Sent from my SM-G900V using Chicken Forum mobile app


----------



## chickenqueen (Jan 9, 2016)

What do your animals think of it?5' is almost as tall as me so it's pretty big.My dog would be terrified but I'm sure it would be hilarious.


----------



## Maryellen (Jan 21, 2015)

The dogs were fine with it, I can't wait to put it on the front yard lol

Sent from my SM-G900V using Chicken Forum mobile app


----------



## robin416 (Sep 8, 2013)

I can tell you I have some creatures that would have an absolute fit. The Guineas.


----------



## Maryellen (Jan 21, 2015)

Yeah my neighbors guineas are going to flip when I put the dragon out as they always come in my front yard.

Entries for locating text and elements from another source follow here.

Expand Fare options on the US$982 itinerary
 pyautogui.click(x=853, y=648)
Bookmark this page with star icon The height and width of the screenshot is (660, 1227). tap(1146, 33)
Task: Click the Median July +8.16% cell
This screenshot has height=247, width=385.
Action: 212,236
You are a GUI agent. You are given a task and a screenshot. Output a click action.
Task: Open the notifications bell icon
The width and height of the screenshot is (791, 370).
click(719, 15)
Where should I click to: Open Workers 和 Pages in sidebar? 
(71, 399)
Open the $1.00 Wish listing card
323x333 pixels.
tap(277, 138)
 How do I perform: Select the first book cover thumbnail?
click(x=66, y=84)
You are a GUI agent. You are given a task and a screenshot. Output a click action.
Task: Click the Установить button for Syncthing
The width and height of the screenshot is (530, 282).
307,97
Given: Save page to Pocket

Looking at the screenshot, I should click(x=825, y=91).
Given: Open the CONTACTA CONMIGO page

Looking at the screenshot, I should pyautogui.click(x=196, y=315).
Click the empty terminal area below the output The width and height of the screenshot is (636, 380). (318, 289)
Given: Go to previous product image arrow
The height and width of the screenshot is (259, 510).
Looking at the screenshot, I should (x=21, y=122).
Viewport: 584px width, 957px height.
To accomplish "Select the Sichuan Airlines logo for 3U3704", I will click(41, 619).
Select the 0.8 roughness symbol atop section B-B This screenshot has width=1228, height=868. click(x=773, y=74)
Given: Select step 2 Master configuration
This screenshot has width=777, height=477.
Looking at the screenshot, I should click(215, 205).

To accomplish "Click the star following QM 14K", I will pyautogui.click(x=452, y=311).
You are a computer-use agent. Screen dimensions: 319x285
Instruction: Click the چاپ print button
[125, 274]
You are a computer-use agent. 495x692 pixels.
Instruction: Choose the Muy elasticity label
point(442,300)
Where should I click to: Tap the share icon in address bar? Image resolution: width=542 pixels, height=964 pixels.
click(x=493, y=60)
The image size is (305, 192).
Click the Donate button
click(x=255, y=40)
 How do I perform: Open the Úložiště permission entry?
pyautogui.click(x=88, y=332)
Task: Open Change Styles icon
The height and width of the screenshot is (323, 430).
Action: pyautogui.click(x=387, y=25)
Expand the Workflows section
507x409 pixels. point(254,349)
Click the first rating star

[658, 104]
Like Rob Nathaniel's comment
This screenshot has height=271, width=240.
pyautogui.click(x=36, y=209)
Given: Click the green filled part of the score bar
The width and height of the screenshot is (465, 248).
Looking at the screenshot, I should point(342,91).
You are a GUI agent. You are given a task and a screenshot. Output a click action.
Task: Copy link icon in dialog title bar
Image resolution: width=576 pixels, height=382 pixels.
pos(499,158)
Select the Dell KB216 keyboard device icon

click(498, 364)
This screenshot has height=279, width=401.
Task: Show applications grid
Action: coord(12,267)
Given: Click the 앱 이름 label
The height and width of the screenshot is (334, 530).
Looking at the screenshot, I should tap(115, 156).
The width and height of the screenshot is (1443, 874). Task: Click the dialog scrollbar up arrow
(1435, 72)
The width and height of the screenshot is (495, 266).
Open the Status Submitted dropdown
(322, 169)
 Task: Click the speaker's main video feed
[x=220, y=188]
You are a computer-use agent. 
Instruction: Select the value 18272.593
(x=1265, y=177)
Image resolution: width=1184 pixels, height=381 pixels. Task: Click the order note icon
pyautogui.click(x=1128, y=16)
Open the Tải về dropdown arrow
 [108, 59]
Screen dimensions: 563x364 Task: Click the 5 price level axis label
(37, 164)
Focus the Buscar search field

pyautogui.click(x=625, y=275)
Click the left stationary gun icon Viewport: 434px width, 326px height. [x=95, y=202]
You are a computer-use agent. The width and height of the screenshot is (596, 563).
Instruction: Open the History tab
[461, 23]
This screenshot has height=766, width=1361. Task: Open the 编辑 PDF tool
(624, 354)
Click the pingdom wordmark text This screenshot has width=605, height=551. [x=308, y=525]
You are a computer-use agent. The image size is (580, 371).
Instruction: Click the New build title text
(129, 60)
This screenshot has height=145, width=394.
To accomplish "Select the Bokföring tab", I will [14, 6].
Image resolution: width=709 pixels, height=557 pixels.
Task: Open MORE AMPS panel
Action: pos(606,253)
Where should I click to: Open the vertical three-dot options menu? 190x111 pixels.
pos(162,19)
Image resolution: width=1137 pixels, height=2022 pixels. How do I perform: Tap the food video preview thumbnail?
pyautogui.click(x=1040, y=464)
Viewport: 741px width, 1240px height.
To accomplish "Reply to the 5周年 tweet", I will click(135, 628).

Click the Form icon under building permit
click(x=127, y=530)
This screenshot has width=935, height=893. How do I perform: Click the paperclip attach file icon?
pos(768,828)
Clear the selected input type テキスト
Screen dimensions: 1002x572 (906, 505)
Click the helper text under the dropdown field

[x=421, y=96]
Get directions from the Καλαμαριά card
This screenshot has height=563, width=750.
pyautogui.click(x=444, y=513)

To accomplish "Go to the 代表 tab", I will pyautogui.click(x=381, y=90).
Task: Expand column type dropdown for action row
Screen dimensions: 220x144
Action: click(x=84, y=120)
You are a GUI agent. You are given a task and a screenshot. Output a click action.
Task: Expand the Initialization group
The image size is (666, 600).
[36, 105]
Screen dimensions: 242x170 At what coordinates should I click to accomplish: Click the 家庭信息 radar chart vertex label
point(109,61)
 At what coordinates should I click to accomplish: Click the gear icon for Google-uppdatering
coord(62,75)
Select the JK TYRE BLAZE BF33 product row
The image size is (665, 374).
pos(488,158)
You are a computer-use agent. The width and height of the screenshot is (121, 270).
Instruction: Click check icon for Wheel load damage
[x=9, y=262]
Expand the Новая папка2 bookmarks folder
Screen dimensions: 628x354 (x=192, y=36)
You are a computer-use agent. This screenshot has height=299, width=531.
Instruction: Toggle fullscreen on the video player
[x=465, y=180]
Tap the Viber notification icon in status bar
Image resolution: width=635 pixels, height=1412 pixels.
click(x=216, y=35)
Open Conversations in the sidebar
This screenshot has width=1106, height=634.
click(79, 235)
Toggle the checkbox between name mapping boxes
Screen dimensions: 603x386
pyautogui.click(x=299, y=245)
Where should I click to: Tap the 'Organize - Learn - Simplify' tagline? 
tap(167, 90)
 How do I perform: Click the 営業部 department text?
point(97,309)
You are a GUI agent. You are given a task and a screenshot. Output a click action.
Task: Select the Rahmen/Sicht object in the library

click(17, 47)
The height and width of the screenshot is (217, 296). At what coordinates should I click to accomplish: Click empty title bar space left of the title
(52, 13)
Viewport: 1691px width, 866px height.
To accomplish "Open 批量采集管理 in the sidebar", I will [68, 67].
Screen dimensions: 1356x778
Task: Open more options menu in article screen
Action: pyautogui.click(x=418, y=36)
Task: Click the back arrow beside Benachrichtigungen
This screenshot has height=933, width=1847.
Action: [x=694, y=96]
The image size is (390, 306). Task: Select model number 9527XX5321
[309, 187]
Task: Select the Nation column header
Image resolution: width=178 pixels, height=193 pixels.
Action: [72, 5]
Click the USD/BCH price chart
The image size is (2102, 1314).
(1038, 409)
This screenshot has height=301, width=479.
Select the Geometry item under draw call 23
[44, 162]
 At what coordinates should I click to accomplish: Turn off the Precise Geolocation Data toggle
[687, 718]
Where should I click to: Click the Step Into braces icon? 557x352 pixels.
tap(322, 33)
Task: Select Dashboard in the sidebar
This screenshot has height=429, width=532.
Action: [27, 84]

Bill sold the 2nd dragon on ebay abd used the money we got to buy another Halloween prop ans some small ones Lol

This clown moves and screams when you take candy out of the bowl



















Sent from my SM-G900V using Chicken Forum mobile app


----------



## chickenqueen (Jan 9, 2016)

I LOVE the clown!!!I'm coming to your house for Halloween!!!What kind of car is it in?I can tell by the style it's what, 60's?I miss those little corner windows and bench seats of the older cars.


----------



## Maryellen (Jan 21, 2015)

It's a Mustang 

Sent from my SM-G900V using Chicken Forum mobile app


----------